Sylas mène une vie heureuse sur son île. Il fait le métier qu’il aime, dans la maison qu’il aime, entouré des rares personnes qu’il aime. Mieux que ça : il sait que le monde est beau, paisible, fluide grâce à Simri, l’artefact sapiens présidant au confort de l’humanité depuis 50 ans. Une super-IA, en gros, dont le déploiement global a porté l’humanité vers un avenir serein. Sylas partage sa vie entre son travail d’analyste système au service de Simri et sa passion pour la conception de bateaux. Oui, le monde est beau et va bien, vraiment, pour tous. Mais Calie, la sœur de Sylas, veut quitter ce monde. Demander à quitter le giron protecteur de Simri, qui veille au bien-être de tous, c’est rare, mais possible. Simri accorde aux personnes qui le désirent le droit de se soustraire à son attention. Mais Sylas ne s’attendait pas à ce que cela arrive à sa sœur, et cela lui est douloureux. S’il espère la faire changer d’avis, il sait que leurs trajectoires respectives ne peuvent aboutir qu’à une collision. Une collision par temps calme dans un ciel sans nuages.

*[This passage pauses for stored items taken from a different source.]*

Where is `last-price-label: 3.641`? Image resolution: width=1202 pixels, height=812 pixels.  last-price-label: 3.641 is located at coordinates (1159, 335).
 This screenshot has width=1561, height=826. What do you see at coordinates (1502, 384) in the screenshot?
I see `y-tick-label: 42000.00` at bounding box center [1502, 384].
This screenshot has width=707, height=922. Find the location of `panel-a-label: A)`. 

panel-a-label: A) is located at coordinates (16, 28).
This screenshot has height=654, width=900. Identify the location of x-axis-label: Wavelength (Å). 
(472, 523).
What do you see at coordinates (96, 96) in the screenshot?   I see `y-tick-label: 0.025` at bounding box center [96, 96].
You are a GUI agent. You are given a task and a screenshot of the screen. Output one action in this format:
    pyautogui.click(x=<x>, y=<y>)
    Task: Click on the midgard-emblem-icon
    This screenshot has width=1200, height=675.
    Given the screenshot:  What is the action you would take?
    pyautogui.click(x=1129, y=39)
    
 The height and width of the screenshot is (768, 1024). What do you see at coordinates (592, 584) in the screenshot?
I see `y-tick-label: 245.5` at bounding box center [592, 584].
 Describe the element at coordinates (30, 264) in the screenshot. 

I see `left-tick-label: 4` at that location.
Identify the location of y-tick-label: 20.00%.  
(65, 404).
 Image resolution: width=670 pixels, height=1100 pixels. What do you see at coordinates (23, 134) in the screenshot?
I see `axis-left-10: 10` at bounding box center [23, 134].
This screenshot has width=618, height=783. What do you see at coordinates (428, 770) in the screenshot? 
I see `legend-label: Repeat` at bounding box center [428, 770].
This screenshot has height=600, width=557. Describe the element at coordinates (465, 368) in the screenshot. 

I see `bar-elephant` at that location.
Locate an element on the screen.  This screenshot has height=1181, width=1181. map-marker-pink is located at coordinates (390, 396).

Collisions par temps calme raconte les déchirements entre un frère et une sœur n’ayant pas le même point de vue sur le monde. L’un s’en satisfait, l’autre n’y trouve pas sa place. Tour de force métaphysique et littéraire, alternant les deux points de vue de façon originale, le dernier livre de Stéphane Beauverger est la chronique d’une utopie qui a réussi, acceptant ceux qui n’en veulent pas. Écho de ce que pourrait être notre monde s’il avait pris une voie différente.
Une très belle écriture, fluide, poétique, au service d’une histoire touchante et valorisée par une intrigue à la fois paisible, originale avec ses symétries en tout genre, et inquiétante. Les personnages, le frère, son mari, sa fille, sa sœur, sont très attachants, très humains. Le contraste est saisissant entre la vie simple et passionnée de cette famille et la complexité des algorithmes de L’IA qui gouverne le monde pour le bien de tous. Une belle allégorie de l’asservissement volontaire à la machine.
Sous son air de roman tranquille, l’auteur soulève pourtant des questions profondes, sur la vie, sur la mort, sur la liberté.
En somme, une très belle découverte.